## Listed records
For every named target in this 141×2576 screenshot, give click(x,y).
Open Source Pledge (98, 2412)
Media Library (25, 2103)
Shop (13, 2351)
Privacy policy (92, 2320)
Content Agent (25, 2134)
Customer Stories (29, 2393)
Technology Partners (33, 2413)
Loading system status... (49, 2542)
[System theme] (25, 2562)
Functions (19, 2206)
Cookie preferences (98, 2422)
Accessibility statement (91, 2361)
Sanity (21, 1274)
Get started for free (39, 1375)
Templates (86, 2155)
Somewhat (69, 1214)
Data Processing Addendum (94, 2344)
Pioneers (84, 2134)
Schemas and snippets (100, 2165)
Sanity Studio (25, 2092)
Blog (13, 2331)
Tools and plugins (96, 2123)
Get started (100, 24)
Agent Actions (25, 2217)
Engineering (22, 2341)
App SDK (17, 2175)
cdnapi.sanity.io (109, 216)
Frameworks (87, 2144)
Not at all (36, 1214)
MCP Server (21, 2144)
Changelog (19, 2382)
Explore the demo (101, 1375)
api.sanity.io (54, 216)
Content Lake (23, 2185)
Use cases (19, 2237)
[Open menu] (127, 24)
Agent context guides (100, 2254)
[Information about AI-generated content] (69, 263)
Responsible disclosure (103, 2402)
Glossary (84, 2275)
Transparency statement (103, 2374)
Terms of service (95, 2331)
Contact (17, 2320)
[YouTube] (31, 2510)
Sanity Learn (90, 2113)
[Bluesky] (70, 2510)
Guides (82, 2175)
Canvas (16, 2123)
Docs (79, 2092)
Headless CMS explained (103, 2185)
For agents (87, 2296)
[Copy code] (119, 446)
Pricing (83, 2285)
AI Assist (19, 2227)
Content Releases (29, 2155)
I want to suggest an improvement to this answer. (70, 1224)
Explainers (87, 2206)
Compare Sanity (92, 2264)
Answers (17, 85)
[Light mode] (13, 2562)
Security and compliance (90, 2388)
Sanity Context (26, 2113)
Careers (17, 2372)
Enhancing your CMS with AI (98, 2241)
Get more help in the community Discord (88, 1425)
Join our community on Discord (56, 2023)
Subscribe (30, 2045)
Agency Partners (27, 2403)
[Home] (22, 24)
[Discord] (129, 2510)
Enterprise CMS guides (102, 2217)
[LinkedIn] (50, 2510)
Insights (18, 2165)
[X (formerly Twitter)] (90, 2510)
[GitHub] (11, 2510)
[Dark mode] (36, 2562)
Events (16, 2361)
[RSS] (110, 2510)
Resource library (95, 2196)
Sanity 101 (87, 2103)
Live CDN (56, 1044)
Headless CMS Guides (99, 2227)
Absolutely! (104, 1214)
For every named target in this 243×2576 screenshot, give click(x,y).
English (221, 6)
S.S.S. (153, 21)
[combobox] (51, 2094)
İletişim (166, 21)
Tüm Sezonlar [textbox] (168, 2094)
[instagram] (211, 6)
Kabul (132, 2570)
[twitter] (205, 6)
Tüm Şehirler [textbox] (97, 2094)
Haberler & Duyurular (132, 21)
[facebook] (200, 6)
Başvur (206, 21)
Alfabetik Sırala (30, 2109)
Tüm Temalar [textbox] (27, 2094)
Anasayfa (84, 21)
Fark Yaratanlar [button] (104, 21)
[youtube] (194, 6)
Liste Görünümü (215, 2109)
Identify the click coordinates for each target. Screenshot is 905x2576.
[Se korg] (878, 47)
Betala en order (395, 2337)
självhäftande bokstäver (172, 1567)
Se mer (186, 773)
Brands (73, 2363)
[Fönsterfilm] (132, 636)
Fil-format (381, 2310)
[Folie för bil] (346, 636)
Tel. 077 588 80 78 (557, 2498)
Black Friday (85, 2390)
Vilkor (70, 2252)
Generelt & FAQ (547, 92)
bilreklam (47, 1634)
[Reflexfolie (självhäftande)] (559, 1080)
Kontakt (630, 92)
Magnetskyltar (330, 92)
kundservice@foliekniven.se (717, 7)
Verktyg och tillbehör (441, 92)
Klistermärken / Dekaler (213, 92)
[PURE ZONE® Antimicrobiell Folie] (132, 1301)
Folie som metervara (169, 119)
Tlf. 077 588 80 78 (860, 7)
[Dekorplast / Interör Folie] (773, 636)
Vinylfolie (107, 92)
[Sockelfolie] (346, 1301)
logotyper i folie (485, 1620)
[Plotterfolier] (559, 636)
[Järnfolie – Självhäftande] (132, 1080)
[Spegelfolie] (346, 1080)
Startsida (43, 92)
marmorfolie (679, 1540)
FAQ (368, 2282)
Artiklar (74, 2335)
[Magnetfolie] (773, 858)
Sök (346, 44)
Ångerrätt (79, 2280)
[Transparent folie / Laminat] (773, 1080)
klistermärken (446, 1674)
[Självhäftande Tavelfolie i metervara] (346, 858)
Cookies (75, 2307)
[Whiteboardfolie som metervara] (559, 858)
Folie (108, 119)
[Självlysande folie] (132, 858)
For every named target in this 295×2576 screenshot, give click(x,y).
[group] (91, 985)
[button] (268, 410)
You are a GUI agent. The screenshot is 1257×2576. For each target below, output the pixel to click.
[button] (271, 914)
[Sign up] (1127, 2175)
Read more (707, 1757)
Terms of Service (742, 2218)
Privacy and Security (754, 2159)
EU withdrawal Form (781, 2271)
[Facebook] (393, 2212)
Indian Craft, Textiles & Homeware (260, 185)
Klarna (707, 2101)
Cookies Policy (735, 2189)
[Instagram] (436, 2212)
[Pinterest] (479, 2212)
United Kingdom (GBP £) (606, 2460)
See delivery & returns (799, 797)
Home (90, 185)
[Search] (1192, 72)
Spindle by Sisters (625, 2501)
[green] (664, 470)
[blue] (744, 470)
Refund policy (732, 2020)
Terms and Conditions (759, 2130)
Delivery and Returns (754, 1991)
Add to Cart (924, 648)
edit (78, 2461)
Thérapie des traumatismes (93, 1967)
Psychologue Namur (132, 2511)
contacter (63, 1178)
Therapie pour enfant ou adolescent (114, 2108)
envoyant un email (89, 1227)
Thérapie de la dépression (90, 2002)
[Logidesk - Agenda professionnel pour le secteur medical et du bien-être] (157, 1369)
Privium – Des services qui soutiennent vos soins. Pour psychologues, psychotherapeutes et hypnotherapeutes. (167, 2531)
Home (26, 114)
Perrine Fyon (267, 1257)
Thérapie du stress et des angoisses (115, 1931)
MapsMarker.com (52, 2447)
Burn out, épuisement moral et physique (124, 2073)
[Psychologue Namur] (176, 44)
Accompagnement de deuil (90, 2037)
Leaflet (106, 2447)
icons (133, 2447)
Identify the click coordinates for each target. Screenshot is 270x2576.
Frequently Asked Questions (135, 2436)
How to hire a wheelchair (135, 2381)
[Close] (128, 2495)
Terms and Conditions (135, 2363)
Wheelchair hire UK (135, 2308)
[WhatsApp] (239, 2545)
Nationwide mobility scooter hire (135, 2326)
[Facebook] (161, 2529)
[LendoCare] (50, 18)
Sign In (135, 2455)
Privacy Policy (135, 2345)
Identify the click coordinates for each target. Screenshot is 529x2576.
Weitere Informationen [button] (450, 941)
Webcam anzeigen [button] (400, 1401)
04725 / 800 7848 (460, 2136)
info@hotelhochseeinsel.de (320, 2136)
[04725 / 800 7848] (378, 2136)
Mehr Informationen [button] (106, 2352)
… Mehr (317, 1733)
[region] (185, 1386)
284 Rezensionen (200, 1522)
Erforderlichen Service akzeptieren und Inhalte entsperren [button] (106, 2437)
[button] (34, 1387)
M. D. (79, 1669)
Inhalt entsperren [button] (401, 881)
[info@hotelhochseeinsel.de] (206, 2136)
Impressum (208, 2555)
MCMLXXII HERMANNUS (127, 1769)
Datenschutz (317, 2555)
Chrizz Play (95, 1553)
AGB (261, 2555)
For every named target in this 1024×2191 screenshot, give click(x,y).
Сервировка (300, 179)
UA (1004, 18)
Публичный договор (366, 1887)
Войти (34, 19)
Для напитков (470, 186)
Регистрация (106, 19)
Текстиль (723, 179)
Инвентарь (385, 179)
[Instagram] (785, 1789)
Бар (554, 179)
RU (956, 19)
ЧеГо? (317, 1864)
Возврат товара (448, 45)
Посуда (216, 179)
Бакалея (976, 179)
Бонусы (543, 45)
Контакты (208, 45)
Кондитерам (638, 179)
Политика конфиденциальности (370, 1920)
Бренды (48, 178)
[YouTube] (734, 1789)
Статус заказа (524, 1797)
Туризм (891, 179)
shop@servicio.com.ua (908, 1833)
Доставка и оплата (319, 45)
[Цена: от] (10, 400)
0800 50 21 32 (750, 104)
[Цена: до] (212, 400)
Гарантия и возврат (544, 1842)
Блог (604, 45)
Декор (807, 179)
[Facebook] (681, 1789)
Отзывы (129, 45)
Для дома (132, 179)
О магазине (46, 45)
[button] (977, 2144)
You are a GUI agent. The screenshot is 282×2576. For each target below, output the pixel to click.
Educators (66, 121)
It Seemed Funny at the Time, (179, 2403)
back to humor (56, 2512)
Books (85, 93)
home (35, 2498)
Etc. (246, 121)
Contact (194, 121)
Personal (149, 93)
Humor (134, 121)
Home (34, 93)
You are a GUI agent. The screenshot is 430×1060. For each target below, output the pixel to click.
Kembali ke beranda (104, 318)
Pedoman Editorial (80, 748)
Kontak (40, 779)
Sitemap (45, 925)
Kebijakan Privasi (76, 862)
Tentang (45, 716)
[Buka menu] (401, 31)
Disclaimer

## About this exercise
What you output must match the lines from the beginning of the material through the line with "Cookie preferences (98, 2422)" exactly, both ends included.

## Result
For every named target in this 141×2576 screenshot, give click(x,y).
Open Source Pledge (98, 2412)
Media Library (25, 2103)
Shop (13, 2351)
Privacy policy (92, 2320)
Content Agent (25, 2134)
Customer Stories (29, 2393)
Technology Partners (33, 2413)
Loading system status... (49, 2542)
[System theme] (25, 2562)
Functions (19, 2206)
Cookie preferences (98, 2422)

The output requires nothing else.